Published in the December 9 – 22, 2015 issue of Morgan Hill Life

By Marty Cheek

Marty Cheek, publisher Morgan Hill Life

Marty Cheek, publisher Morgan Hill Life

When I worked as a reporter for the Los Gatos Weekly-Times shortly after graduating from San Jose State University, I was assigned to write a story about a new art gallery in town — the James Bond Gallery. Fantasizing that somehow the suave British intelligence agent had come to California in his retirement years to spend them selling paintings to wealthy Silicon Valley tycoons, I couldn’t wait to meet the owner.

Thinking I’d start the interview with a joke playing off the famous spy’s name, I asked Mr. Bond if he prefers his vodka martinis “shaken, not stirred.” The glare of hatred I got from the man at that instant was as diabolical as any the fictional literary character received from the megalomaniac villains he faced.

I thought about my experience with James Bond, the art owner Bond, while watching the latest Bond film “Spectre” at the Morgan Hill CineLux last month on the opening weekend. Actor Daniel Craig didn’t disappoint in a story with nonstop action uncovering the sinister intrigue of a secret organization bent on world domination — with the famous hero throwing out a witty one-liner occasionally after dispatching a bad guy. Craig’s performances of Bond in all four of his 007 films creates a mythical persona more in line with the original stories written by British author Ian Fleming during the 1950s and 1960s.
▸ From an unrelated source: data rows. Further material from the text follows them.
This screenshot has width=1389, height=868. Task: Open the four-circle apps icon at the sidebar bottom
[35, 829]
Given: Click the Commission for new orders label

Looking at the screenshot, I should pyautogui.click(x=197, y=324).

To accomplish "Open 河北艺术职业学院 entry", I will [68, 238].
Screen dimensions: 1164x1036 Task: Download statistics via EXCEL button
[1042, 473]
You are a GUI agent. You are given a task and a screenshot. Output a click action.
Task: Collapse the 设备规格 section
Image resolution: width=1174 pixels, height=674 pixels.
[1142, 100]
I’m a Bond buff. I got hooked on the character after purchasing several Fleming paperbacks at a Goodwill store while in high school. “Goldfinger” was the first, with Bond going after a ruthless criminal obsessed with the metal gold. After that, I was addicted. I loved exploring Bond’s world of post-British Empire London and going off with him to exotic places to terminate ruthless villains. I hadn’t seen any of the movies before reading the novels, so my view of Bond was more in line with what Fleming intended — a hybrid of singer Hoagy Carmichael and actor David Niven.

Re-reading several of the novels recently, I was surprised by how dated and sexist they are. As a literary character, Bond was born in a Cold War world that faced the continuous anxiety of global destruction from nuclear weapons. Fleming’s writing genius tapped into that psyche with a mythical twist. Bond is a Saint George hero going to battle the dragon to save the woman and the world. But women, as was socially acceptable in that pre-feminist time, are treated in a subordinate manner that would be laughed at today.
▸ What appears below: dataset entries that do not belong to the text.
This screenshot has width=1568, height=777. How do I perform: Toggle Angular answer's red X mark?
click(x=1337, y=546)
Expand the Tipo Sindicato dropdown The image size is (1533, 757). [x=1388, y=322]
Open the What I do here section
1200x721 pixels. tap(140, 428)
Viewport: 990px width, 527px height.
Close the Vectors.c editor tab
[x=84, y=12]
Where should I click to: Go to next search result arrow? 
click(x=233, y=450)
In Fleming’s early novels, Bond comes across as a bit of a cardboard character — more of a machine programmed to do a mission than a man of flesh and blood. But he starts to mature with “From Russia With Love” where Fleming turns him into the target of a Soviet assassination attempt which plays out in the end game on the Orient Express rail train.

One time I was in the backseat of a Dodge Omni compact car (a very un-Bond mode of transport) riding back home to Hollister from Salinas where I went to high school. I was deep into the adventure of “You Only Live Twice” when the traffic slowed down for some construction. I heard the squeal of tires behind and turned to see a car careening straight toward me. With a look of panic, the driver turned the wheel sharply and his car rolled into the embankment. No one was hurt. But the irony, if circumstances proved different, later hit me. Perhaps, in that instant, I truly did only live twice.
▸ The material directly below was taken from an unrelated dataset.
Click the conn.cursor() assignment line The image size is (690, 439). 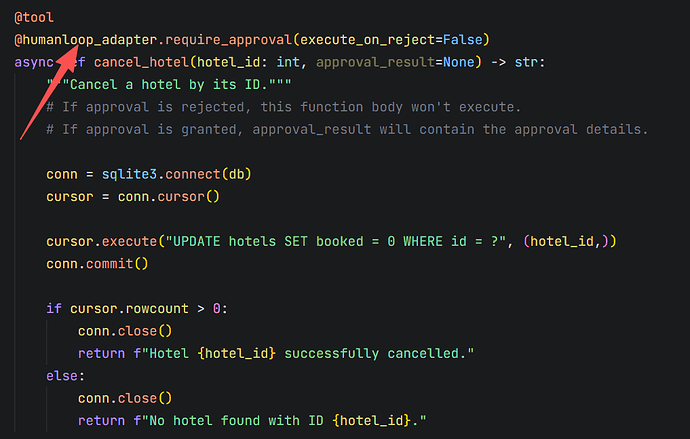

My favorite Bond adventure is “On Her Majesty’s Secret Service” — and I make it a Christmas tradition to watch the video starring George Lazenby as a light-hearted Bond who falls in love with the ill-starred Contessa Teresa “Tracy” di Vicenzo. Much of it is played off with a bevy of beautiful women on the Swiss Alps mountain-top lair of Ernst Stavro Blofeld as Bond maneuvers to stop the criminal mastermind from carrying out his scheme of biological warfare attacking Britain’s agricultural economy. Perhaps this novel best connects with the values Fleming puts into the Bond stories — trust, friendship and courage.

Watching James Bond films, I’m entranced by the world of London that the character lives in. For a few years, I lived in London, and know well many of the sites Bond also knows. In “Spectre,” a scene plays out in Rules, the oldest restaurant in London, a place I know well from several press conferences I attended there. During a bus ride crossing Vauxhall Bridge on my way to watch a rugby match, someone pointed out the marvelously Legoland-like MI6 headquarters on the Thames that, while I was living in London, had been completed in April 1994. The facade is used in many of the recent films, including “Spectre.”

What is it about James Bond that keeps the character popular for more than 50 years? Perhaps it’s his urbane sophistication mixed with rugged self-confidence. The gadgets he gets from Q — jetpacks, gyrocopters, exploding pens and submersible cars — are fun distractions. His total lack of doubt and animal magnetism makes him popular with women.

Fleming described Bond as a “blunt instrument,” and Daniel Craig’s version of him shows this quality of emotional distance and distrust. I suspect the key to understanding his character and the popularity of the stories is that he’s an orphan who has found a family among his co-workers who team up to go against the evil in the world.